Training a network using a distributed system
This is useful when your network is large enough that the matrix multiplications involved in training become unwieldy on a traditional PC. This problem is particularly prevalent when you have harsh time constraints (e.g. online training). If your thinking about a distributed system because you want to fiddle with network parameters and not have to wait a day before fiddling some more , then simply run multiple instances of the network with different parameters on different machines. That way you can make use of your cluster without dealing with actual distributed computation.

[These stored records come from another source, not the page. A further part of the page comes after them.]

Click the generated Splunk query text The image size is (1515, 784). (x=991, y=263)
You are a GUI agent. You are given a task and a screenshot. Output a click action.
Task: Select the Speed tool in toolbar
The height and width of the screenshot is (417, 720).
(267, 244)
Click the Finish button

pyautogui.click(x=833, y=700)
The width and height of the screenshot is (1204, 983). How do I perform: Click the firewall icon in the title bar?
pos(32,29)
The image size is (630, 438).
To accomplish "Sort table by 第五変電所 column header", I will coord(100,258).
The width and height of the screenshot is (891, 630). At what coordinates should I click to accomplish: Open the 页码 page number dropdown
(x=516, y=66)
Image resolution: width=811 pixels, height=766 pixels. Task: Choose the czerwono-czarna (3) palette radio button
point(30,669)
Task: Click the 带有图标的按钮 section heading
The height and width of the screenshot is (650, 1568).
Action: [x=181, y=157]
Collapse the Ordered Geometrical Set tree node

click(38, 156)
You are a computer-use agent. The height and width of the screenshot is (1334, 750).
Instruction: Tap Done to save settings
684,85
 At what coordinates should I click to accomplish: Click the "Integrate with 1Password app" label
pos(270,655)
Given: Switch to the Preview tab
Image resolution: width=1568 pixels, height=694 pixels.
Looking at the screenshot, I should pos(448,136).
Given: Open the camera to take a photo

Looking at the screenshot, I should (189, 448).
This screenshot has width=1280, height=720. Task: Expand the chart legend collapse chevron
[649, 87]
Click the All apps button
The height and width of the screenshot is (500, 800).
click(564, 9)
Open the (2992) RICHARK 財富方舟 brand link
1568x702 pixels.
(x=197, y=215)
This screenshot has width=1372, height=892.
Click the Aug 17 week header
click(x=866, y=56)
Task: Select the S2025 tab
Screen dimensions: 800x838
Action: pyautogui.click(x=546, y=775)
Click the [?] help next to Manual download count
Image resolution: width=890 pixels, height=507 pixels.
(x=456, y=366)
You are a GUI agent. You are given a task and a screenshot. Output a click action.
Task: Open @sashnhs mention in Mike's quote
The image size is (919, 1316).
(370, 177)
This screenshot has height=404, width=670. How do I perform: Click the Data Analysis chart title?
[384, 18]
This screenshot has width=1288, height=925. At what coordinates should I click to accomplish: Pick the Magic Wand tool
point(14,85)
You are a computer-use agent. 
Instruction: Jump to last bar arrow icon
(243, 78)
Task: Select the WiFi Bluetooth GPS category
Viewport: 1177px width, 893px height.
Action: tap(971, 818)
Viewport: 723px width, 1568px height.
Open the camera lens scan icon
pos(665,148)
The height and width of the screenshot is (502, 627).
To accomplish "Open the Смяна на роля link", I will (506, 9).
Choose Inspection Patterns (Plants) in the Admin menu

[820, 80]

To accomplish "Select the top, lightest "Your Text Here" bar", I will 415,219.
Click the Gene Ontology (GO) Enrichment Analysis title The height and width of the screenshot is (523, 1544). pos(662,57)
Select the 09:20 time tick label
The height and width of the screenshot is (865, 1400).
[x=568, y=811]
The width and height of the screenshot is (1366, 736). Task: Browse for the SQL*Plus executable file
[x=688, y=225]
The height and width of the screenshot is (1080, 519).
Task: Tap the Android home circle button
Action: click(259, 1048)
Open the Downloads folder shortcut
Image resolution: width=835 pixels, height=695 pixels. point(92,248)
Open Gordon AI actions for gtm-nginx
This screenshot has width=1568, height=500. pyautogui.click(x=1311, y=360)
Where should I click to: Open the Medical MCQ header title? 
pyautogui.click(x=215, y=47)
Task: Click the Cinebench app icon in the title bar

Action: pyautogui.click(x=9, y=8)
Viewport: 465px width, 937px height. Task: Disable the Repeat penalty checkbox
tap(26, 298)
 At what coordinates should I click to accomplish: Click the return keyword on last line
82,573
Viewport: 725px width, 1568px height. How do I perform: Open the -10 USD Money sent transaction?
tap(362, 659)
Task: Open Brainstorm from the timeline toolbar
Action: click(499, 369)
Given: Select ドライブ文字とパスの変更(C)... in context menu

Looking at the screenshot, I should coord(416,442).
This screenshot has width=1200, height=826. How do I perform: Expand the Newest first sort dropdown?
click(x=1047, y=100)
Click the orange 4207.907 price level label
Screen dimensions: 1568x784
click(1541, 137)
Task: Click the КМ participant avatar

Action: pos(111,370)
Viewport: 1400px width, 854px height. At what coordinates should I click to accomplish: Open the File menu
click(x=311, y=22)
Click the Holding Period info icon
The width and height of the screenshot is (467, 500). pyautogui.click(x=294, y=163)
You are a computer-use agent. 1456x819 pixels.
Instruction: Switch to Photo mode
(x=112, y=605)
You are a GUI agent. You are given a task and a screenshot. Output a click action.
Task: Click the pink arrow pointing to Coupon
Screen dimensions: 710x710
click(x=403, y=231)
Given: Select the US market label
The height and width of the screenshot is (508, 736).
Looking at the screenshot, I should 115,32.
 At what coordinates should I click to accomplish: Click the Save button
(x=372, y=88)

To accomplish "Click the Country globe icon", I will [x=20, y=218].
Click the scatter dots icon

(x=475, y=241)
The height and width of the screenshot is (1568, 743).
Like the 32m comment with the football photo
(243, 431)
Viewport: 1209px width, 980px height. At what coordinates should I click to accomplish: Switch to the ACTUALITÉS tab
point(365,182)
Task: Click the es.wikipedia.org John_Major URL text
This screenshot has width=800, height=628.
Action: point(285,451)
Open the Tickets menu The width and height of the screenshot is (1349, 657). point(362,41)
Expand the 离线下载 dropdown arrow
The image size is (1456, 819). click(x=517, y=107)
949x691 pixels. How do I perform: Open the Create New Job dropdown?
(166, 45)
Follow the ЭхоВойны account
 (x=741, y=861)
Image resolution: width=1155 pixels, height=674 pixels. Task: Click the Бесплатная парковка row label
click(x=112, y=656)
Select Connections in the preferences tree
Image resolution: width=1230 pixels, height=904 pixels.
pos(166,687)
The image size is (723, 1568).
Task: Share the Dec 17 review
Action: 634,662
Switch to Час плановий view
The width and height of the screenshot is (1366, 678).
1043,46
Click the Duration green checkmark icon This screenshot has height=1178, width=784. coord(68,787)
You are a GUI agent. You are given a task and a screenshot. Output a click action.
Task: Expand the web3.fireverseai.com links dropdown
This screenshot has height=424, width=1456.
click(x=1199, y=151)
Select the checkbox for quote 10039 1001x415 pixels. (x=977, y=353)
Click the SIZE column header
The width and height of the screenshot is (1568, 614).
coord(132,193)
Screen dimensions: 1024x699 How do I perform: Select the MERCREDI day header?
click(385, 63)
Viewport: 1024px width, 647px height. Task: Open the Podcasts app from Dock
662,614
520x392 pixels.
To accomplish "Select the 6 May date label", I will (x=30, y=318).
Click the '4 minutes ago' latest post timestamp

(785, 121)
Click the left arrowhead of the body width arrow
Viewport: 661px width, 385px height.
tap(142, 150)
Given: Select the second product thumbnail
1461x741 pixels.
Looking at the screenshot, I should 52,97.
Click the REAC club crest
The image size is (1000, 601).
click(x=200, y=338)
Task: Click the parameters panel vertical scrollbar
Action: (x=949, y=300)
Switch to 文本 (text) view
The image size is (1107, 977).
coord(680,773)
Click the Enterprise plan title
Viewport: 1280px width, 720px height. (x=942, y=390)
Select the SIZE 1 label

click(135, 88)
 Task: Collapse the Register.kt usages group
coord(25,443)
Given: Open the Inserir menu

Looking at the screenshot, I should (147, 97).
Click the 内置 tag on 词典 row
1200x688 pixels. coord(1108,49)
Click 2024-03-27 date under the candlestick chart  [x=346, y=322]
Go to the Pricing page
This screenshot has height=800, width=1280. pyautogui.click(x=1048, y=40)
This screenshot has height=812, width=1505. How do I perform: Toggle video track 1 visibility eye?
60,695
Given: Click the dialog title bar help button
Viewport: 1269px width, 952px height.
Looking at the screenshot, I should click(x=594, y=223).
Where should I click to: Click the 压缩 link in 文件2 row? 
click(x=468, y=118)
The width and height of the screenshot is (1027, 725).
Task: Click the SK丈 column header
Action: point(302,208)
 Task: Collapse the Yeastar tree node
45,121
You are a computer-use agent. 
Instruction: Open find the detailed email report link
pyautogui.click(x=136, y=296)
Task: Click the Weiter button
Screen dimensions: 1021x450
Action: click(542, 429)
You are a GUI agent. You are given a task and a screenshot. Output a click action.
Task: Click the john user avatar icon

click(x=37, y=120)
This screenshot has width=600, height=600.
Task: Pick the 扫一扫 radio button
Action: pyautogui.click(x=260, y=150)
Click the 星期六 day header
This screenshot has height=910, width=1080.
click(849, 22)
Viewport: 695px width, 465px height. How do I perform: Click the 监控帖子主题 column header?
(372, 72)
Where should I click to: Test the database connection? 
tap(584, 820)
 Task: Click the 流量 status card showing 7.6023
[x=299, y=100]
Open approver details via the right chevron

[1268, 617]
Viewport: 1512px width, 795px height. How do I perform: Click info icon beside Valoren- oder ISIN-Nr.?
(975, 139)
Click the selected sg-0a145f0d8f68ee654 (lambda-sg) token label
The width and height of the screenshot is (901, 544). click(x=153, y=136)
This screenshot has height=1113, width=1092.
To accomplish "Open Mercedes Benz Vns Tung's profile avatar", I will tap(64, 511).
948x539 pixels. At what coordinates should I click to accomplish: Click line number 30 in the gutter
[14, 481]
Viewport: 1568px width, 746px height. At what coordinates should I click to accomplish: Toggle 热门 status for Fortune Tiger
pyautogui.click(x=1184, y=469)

Your training a network to find the number of people in images. Instead of a predefined set of training examples (image-number of people pairs) you decide to have the program pull random images from Google. While the network in processing the image, you must view the image and provide feedback on how many people are actually in the image. Since this is image processing, your network size is probably on the scale of millions of units. And since your providing the feedback in real time the speed of the network’s computations matters. Thus, you should probably invest in a distributed implementation.
Training a network on a GPU
This is the right choice if the major computational bottleneck isn’t the network size, but the size of the training set (though the networks are still generally quite large). Since GPUs are ideal for situations involving applying the same vector/matrix operation across a large number of data sets, they are mainly used when you can use batch training with a very large batch size.
Your training a network to answer questions posed in natural language. You have a huge database of question-answer pairs and don’t mind the network only updating its weights every 10000 questions. With such a large batch size and presumably a rather large network as well, a GPU based implementation would be a good idea.